Depuis sa transplantation, un nouveau jour s'est levé sur la famille Lord de Yamachiche. On ne déballe pas ce genre de cadeau deux fois, admet M. Lord. Si bien qu'il entend prendre soin du don qu'il a reçu, sa vie, agrémentant chacune de ses phrases d'une reconnaissance palpable envers ceux qui lui ont donné cette deuxième chance. «Merci aux médecins, mais surtout merci au donneur», répète-t-il. «Avec mes nouveaux poumons, je suis millionnaire. La richesse, je l'ai, c'est la santé.»

«Je vois la vie différemment. Juste un moineau et je suis émerveillé. Je vois un char tout pourri et je le trouve beau pareil», lance-t-il non sans une pointe de poésie.

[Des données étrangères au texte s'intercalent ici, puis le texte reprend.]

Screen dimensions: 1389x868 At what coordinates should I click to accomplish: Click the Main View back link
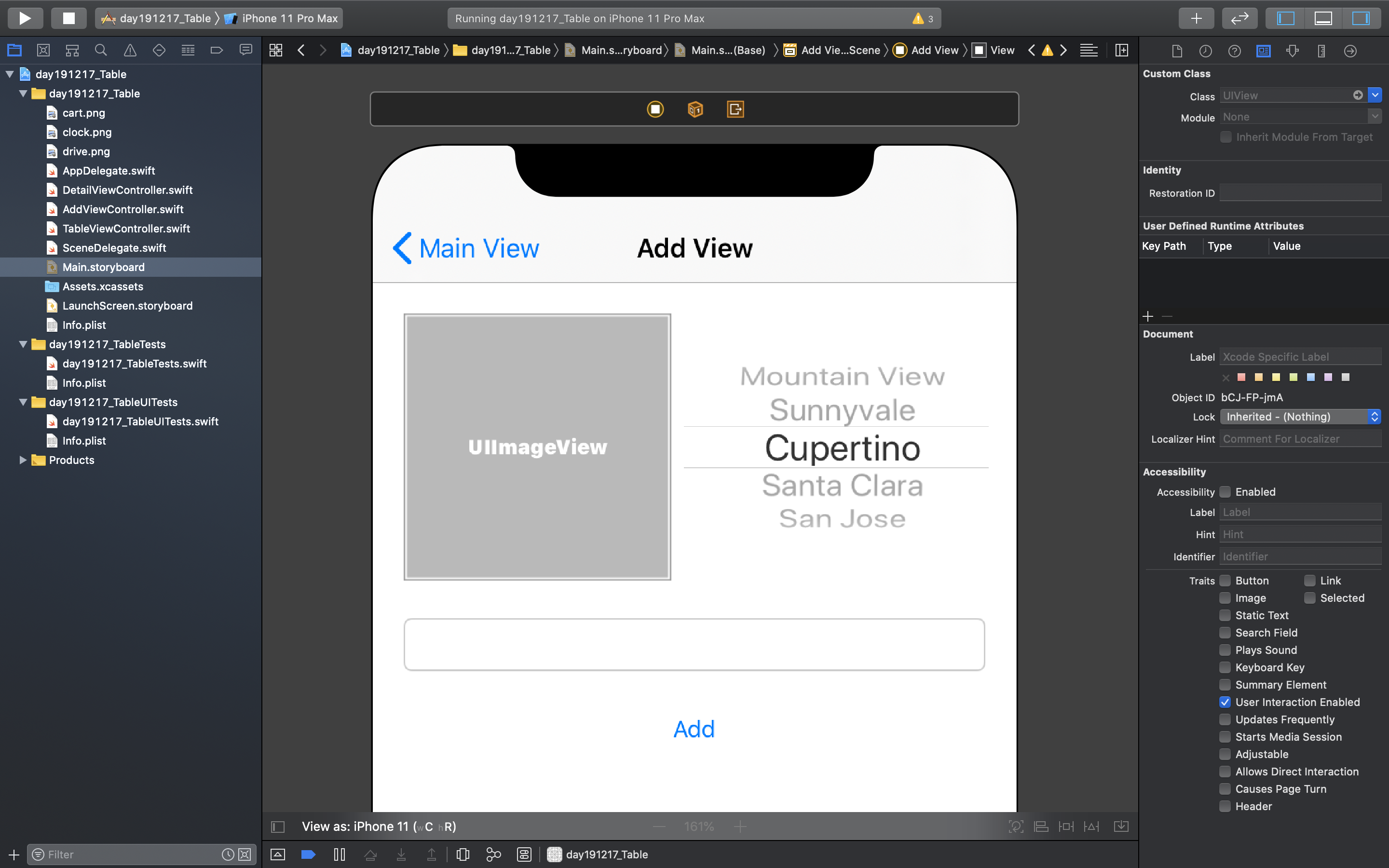(466, 248)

Un point de vue repris en écho par sa conjointe, Denise Yergeau. La femme avoue avoir goûté à toute la gamme des émotions depuis juillet dernier. «Quand j'ai appris qu'il allait recevoir sa greffe, ça l'air que j'avais l'air d'une poule pas de tête. Je suis venue le visage mauve tellement j'étais rouge», se rappelle-t-elle. «J'ai pris ma retraite le 5 juillet et mon chum était opéré le 10. C'est un beau cadeau de retraite.»

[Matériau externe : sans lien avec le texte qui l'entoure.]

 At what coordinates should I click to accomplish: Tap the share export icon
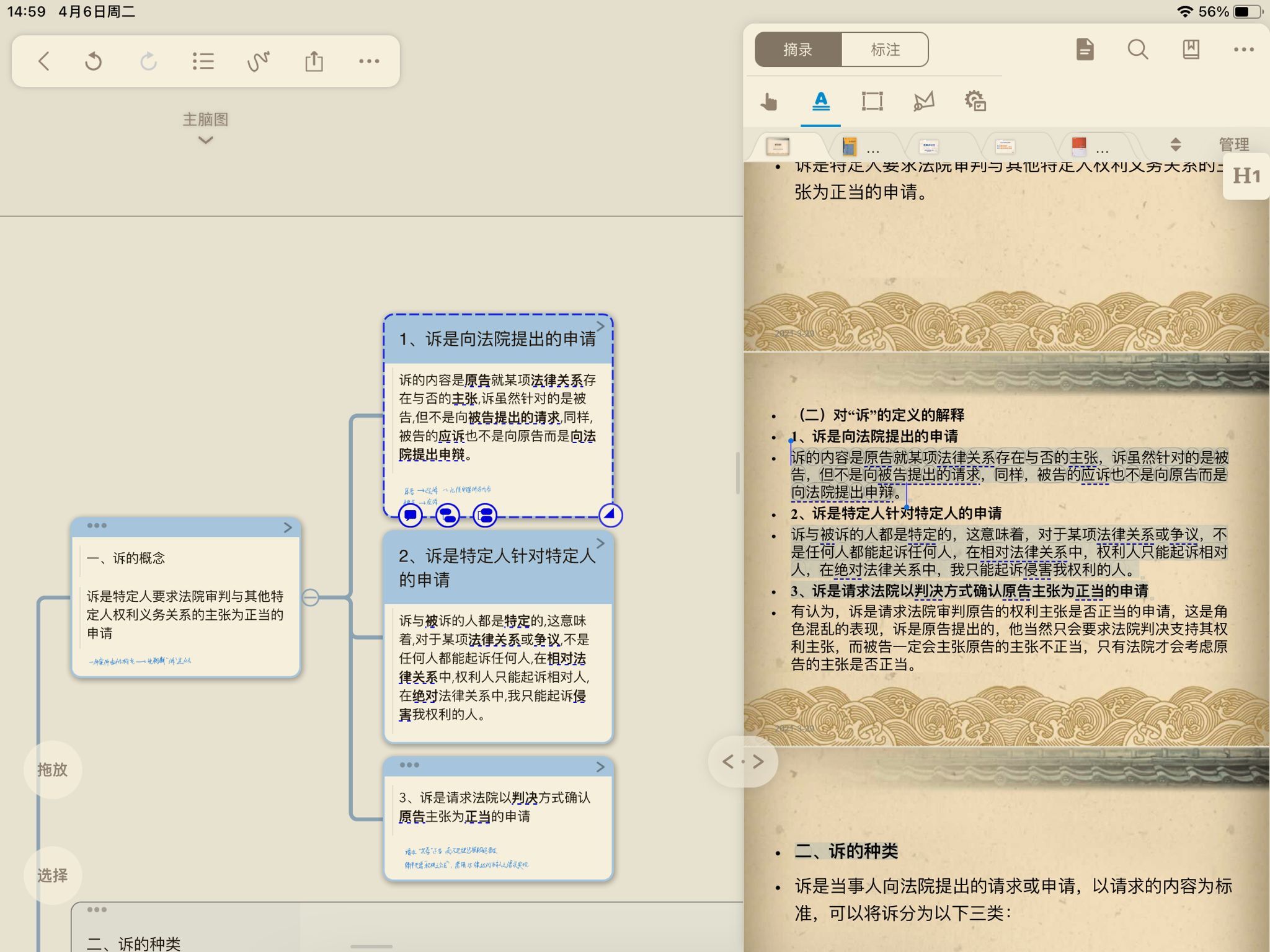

Lors de sa conférence, prononcée à brûle-pourpoint et sans préparation, M. Lord a martelé un seul message, ou presque: l'importance de signer sa carte de don d'organes, mais également d'informer ses proches et sa famille de son choix. Car il importe de rappeler que même si l'on paraphe cette carte, rien n'oblige la famille éplorée à respecter cette volonté. Les vivants auront toujours le dernier mot sur les morts. À ce propos, M. Lord se veut rassurant: selon son expérience, un immense respect entoure le prélèvement des organes. «Ce n'est pas de la charcuterie», image-t-il.

Olivia Lord a mis en place le souper-conférence dans le cadre d'un projet de fin d'année au Cégep de Trois-Rivières. Mais c'est surtout pour témoigner sa reconnaissance envers la Fondation des greffés pulmonaires du Québec qu'elle a réservé le sous-sol de l'église de Yamachiche, plein à craquer samedi. «On a dû refuser des gens», indique-t-elle, tant les billets se sont vendus comme des petits pains chauds.

«Avant la greffe, mon père avait de la misère à manger, se laver était une corvée. Maintenant, il ne court pas, mais presque, et ça fait quand même juste quatre mois qu'il a été opéré. Je me disais donc que j'étais, entre guillemets, redevable à la Fondation, car c'est aussi eux qui lui ont sauvé la vie. Si j'ai encore mon père, c'est grâce à eux.»

Avec ses poumons tout neufs, M. Lord compte bien la reprendre, sa vie, là où il l'avait laissée, en excluant cependant la cigarette de ses gestes quotidiens. C'est là, en somme, le second message qu'il a transmis, samedi, devant l'assemblée. «Je veux sensibiliser les gens pour qu'ils ne commettent pas les mêmes erreurs que moi. Quand j'étais jeune, les gens me disaient: porte un masque en travaillant. Ou bien: fumer, ce n'est pas bon. Je leur répondais: c'est ma vie à moi. Chaque personne veut faire sa vie et vivre ses propres expériences. Mais si je suis capable de faire allumer du monde, tant mieux», voire, dans ce cas précis, en faire éteindre quelques-uns.

«Un de mes oncles me disait que j'avais reçu un mandat, celui d'aider du monde. Alors si ma conférence a pu aider du monde, sauver des vies, tant mieux. C'est la plus belle chose que tu ne peux pas avoir, un don d'organe, la vie. Il n'y a pas de plus beau cadeau que ça.»